Procesintensificatie

Een eerste ontwikkeling is procesintensificatie. Procesintensificatie houdt in dat het ontwerp van het proces dusdanig is dat er optimaal gebruik gemaakt kan worden van de chemische en fysieke eigenschappen van de producten die verwerkt worden. In de praktijk betekent dit bijvoorbeeld dat grote batch reactorvaten vervangen worden door een veel kleinere buis waarin een continue stroom van reactanten met elkaar gemengd worden en kunnen reageren. Door het gebruik van kleiner materieel is het veel beter mogelijk om materialen gelijkmatig te verwarmen (koelen), kunnen reactanten preciezer met elkaar gemengd worden, en is er veel minder pijpwerk (met bijbehorende verwarming of koeling) tussen de verschillende onderdelen van een fabriek nodig. Al met al zorgt dit voor een lager energiegebruik en voor een lagere verspilling van producten. Door de lagere capaciteit van deze opstellingen lijkt het er echter voorlopig op dat deze enkel rendabel zijn voor producten waarvan kleine hoeveelheden verkocht worden (zoals specialty chemicals).

Modulaire fabrieken

De tweede ontwikkeling is het modulair opbouwen van fabrieken. Als een fabriek modulair is opgebouwd wordt niet in een keer de gehele fabriek gebouwd, maar wordt slechts een basis (infrastructuur en ondersteunende voorzieningen) voor de gehele fabriek en een gedeelte van de uiteindelijke capaciteit gerealiseerd. Na verloop van tijd, als de vraag zich ontwikkelt zoals verwacht, worden extra 'modules' aan de fabriek toegevoegd. Op deze manier wordt uiteindelijk een volledige - zij het een wat duurdere - fabriek gerealiseerd. De modulaire opbouw van een fabriek maakt het ook mogelijk om bij het ontwerp van de fabriek al rekening te houden met de mogelijkheid dat er regelmatig geschakeld moet worden tussen productieprocessen. De installaties in een dergelijke fabriek worden hiervoor op zo'n manier opgesteld dat ze vanuit de controlekamer eenvoudig uit het productieproces gehaald kunnen worden of aan het productieproces toegevoegd kunnen worden.
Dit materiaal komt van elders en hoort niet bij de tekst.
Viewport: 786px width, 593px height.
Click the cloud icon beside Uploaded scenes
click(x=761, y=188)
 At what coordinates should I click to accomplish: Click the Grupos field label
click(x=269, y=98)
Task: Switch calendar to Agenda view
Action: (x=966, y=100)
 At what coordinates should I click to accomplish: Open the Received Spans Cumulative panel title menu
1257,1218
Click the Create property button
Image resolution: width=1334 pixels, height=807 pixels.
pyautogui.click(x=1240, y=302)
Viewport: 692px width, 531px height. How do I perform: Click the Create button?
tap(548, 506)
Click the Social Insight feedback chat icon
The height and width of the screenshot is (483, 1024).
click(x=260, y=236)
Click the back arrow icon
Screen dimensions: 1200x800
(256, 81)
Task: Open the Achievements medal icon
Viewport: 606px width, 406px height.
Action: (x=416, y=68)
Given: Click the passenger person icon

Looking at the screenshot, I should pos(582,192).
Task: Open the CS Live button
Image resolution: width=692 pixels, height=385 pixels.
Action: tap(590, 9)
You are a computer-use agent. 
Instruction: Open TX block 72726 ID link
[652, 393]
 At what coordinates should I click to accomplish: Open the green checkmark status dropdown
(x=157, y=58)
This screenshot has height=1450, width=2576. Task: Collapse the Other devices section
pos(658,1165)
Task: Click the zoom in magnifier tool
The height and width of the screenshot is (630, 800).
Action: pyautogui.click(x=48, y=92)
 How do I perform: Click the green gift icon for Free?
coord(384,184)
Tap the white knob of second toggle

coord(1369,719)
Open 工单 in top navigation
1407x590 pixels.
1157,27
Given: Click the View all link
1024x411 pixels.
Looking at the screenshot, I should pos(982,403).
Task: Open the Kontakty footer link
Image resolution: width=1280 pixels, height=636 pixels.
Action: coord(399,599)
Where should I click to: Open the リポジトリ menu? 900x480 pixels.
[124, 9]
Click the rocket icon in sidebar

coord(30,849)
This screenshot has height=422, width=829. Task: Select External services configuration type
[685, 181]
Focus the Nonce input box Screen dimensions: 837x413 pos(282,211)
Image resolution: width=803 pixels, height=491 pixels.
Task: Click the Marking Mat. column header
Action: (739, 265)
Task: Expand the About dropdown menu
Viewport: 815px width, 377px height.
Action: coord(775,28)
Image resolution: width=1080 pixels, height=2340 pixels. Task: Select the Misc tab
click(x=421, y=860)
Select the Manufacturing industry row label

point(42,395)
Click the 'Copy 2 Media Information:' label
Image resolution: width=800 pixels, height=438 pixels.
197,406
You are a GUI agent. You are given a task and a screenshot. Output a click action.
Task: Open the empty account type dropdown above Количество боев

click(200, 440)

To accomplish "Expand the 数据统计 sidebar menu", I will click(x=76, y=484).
Deze configuratie van een fabriek is enkel rendabel voor producten waar het volume relatief laag van is en voor producten waar de marge relatief groot van is. Omdat deze fabrieken duurder zijn dan de traditionele fabrieken is het van belang dat er relatief vaak geschakeld moet worden tussen opstellingen en dat er voldoende marge op de producten zit zodat de grotere investering terugverdiend kan worden. Dit sluit aan bij de algehele trend in de chemische industrie dat er een bewustere keuze gemaakt wordt voor het type fabriek op basis van het volume en de marge van de producten die geproduceerd moeten worden.

Voorbeeld

De eerste figuur toont de technologie die gebruikelijk wordt toegepast. Deze technologie gebruikt batchverwerking, wat betekent dat een bepaalde hoeveelheid van de 3 feedstocks in de reactor gedaan wordt. Als de gewenste hoeveelheid in de reactor aanwezig is wordt de reactie gestart, wat resulteert in het gewenste product. Als de reactie is afgelopen wordt het product uit de reactor verwijderd en opgeslagen in de product tank. Deze opslag is nodig omdat de verwerkingsstap die hierna volgt niet direcht de geproduceerde "batch" kan verwerken.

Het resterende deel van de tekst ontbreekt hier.